Hello everyone, I hope everyone reading this is well.
I live abroad in Spain and met my partner as soon as I arrived. Initially I found his disappearances and financial problems strange but I couldnt even have imagined the truth that he had an addiction to cocaine which he had been hiding from me.
He told me the truth and asked me to help and support him, the was no doubt that I wanted to be there for him even when we were followed by dealers in a car chase on the motorway which was one of the scariest moments of my life.
We moved to another city half an hour away by the beach where we know no one to be away from temptation. He asked me to take control of his bank accounts so that he couldn't spend on drugs.
The first few weeks were bliss and I naively thought that everything could get better. He has a 2 year old son from a previous relationship and shares custody and the three of us were a "happy little family" or so I thought until it happened again.
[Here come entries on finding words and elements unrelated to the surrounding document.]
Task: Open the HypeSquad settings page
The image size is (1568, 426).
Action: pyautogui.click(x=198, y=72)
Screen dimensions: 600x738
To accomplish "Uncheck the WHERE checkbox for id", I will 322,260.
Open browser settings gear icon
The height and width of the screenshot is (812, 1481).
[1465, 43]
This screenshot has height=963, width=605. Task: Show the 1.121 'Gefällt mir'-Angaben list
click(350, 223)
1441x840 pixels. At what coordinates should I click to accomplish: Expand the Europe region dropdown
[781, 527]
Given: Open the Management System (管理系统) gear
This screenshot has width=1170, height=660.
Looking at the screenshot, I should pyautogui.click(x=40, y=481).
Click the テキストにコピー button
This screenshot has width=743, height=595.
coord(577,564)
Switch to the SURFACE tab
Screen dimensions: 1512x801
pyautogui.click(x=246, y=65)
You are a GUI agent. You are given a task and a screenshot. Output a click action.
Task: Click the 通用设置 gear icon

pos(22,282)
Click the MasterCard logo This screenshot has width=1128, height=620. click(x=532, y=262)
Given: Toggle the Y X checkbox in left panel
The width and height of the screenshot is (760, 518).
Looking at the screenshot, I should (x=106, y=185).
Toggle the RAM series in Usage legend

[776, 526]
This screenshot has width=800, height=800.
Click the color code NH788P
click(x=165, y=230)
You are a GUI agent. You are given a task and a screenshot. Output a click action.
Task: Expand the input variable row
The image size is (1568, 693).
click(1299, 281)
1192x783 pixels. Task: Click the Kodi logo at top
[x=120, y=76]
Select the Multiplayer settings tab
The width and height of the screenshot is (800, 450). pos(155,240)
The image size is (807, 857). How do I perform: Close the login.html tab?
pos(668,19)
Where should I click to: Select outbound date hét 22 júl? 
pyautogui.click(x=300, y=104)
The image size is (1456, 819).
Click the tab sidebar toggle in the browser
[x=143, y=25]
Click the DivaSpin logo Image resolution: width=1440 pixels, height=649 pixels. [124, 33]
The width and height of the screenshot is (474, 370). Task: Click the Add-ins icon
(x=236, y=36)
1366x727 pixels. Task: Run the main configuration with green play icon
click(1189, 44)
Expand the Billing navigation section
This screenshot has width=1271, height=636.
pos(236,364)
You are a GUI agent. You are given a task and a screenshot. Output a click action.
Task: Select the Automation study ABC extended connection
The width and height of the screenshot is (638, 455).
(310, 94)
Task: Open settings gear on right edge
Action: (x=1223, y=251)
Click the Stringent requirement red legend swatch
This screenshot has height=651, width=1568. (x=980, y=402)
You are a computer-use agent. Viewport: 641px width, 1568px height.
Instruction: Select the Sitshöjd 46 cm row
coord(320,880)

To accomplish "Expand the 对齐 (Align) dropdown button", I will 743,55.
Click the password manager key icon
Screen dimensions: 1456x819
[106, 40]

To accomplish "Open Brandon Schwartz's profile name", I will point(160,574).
I stupidly had set up rules for the flat (contract in my name) which he had agreed to that if he ever used he wouldn't be allowed to come home. Probably 3 or 4 times I locked him out and he was calling all night and banging the door down at 4am begging me to let him in out of the cold. I didnt want to enable him and I wanted there to be consequences for his use but I look back now and I just feel so so sad that I did that to him and see that it drove a huge wedge between us.
The more he would lie the more angry I would get and somewhere it seems that he stopped loving me and I just found it unbearable. I became an insecure wreck (which partly is down to the lies, insults and gaslighting he subjected me to) asking for more an more reassurance. I felt scared and lost because this is all new to me and in a new place with no friends or family around its only him that I could go to for that comfort.
I thought that quarantine would help us and the first 10 days he stayed home as he feel seriously unwell with covid19 and I nursed him as well as I could. He had severe symptoms and it was genuinely so scary seeing him unable to breathe having chest pains and not being able to get any help as the drs deemed his case mild. I just felt helpless and so so thankful when he recovered. I could finally be relieved and just enioy time with him... of course the next day he "went to the supermarket" and ended up going back to our old city, using. I knew and when I confronted him (nicely) he told me I had psychological issues. Things got very heated over the course of a few hours and he ended up grabbed me hard and pushing me which left me with bruises.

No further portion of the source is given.